Presenting information theory as a series of independent equations like this does a disservice to the learning process. Cross-entropy and KL-divergence are directly derived from information entropy, where InformationEntropy(P) represents the baseline number of bits needed to encode events from the true distribution P, CrossEntropy(P, Q) represents the (average) number of bits needed for encoding P with a suboptimal distribution Q, and KL-Divergence (better referred to as relative entropy) is the difference between these two values (how many more bits are needed to encode P with Q, i.e. quantifying the inefficiency):

relative_entropy(p, q) = cross_entropy(p, q) - entropy(p)

Information theory is some of the most accessible and approachable math for ML practitioners, and it shows up everywhere. In my experience, it's worthwhile to dig into the foundations as opposed to just memorizing the formulas.

(bits assume base 2 here)

▲

morleytj 4 days ago | parent | next [-]

I 100% agree.

I think Shannon's Mathematical Theory of Communication is so incredibly well written and accessible that anyone interested in information theory should just start with the real foundational work rather than lists of equations, it really is worth the time to dig into it.

▲

golddust-gecko 4 days ago | parent | prev [-]

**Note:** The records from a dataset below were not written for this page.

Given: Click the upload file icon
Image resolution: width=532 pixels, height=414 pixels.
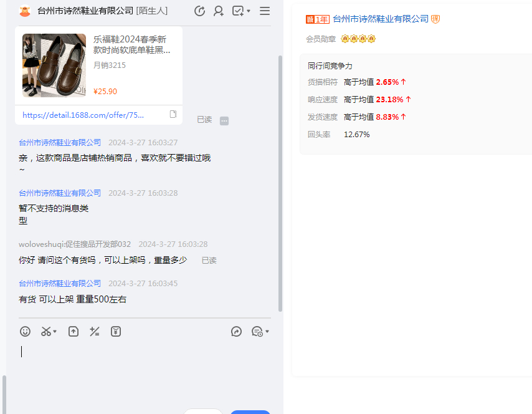Looking at the screenshot, I should point(74,332).
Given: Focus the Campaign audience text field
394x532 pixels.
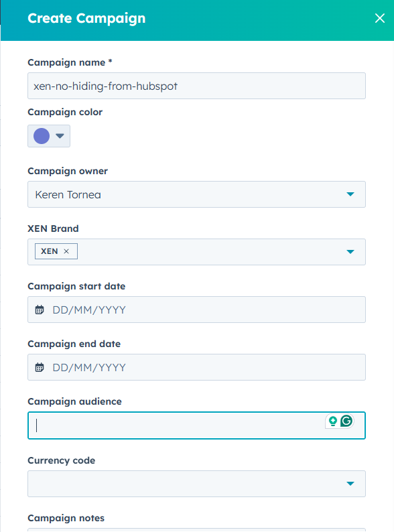Looking at the screenshot, I should [x=196, y=425].
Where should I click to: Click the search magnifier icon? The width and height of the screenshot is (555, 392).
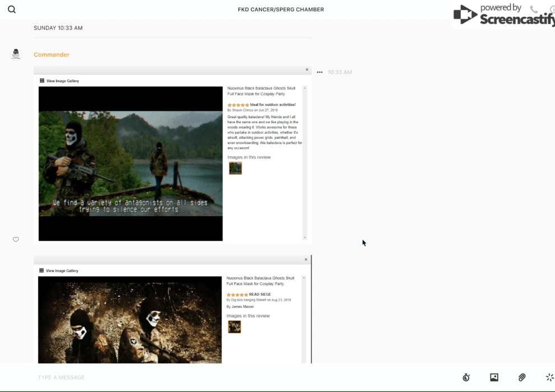tap(12, 10)
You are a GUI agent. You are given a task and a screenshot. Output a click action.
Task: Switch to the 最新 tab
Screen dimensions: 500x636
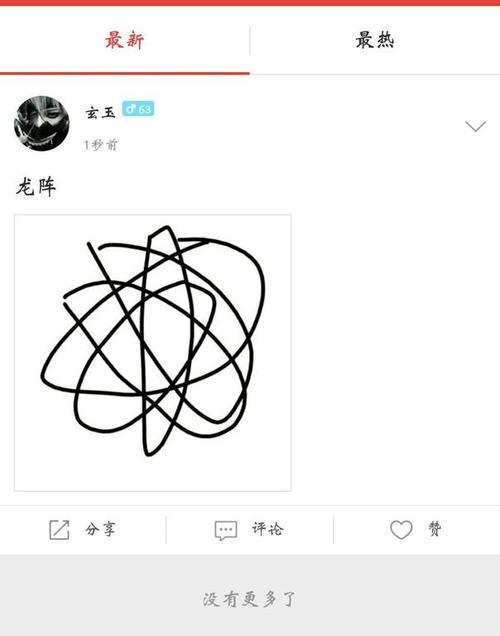point(124,40)
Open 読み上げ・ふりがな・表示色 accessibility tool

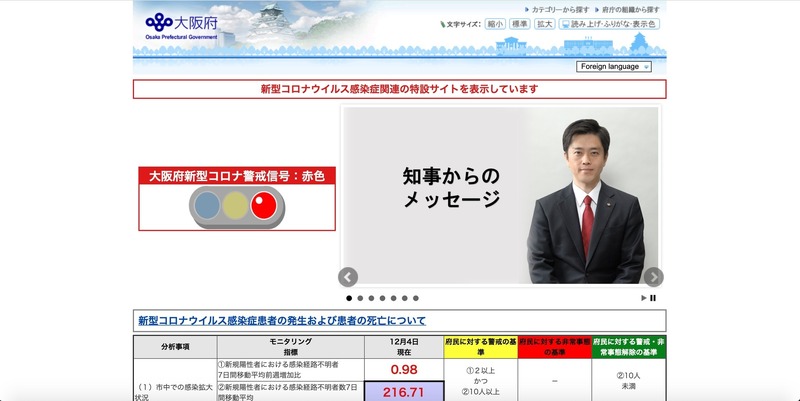coord(610,24)
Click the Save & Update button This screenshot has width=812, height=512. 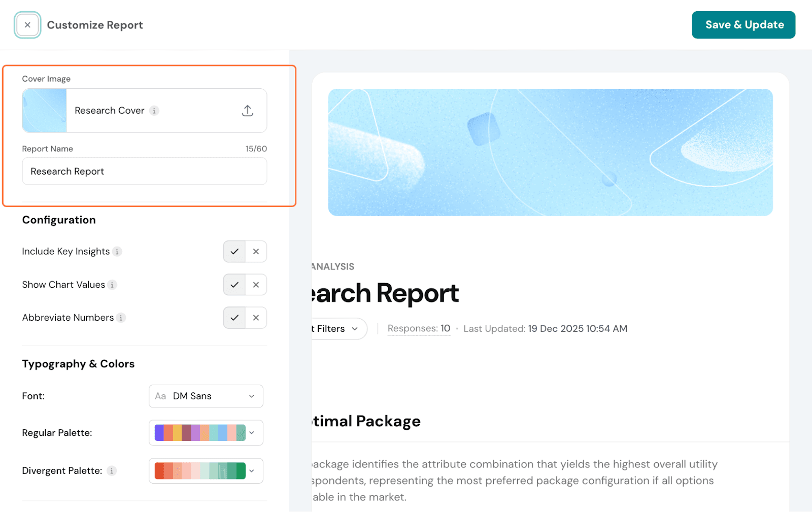click(x=743, y=25)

Agree 100% with this. It gives the illusion of understanding, like when a precocious 6 year old learns the word "precocious" and feels smart because they have can say it. Or any movie with tech or science with <technical speak>.

	▲	bbminner 3 days ago \| parent [-]
		While I can share the sentiment, my small experience teaching (and studying the same area for over a decade) suggests that giving students a trivial formula to play with "as is" helps motivate its future usage well. It is difficult to teach everything important about X in one go, knowledge is accumulated in layers.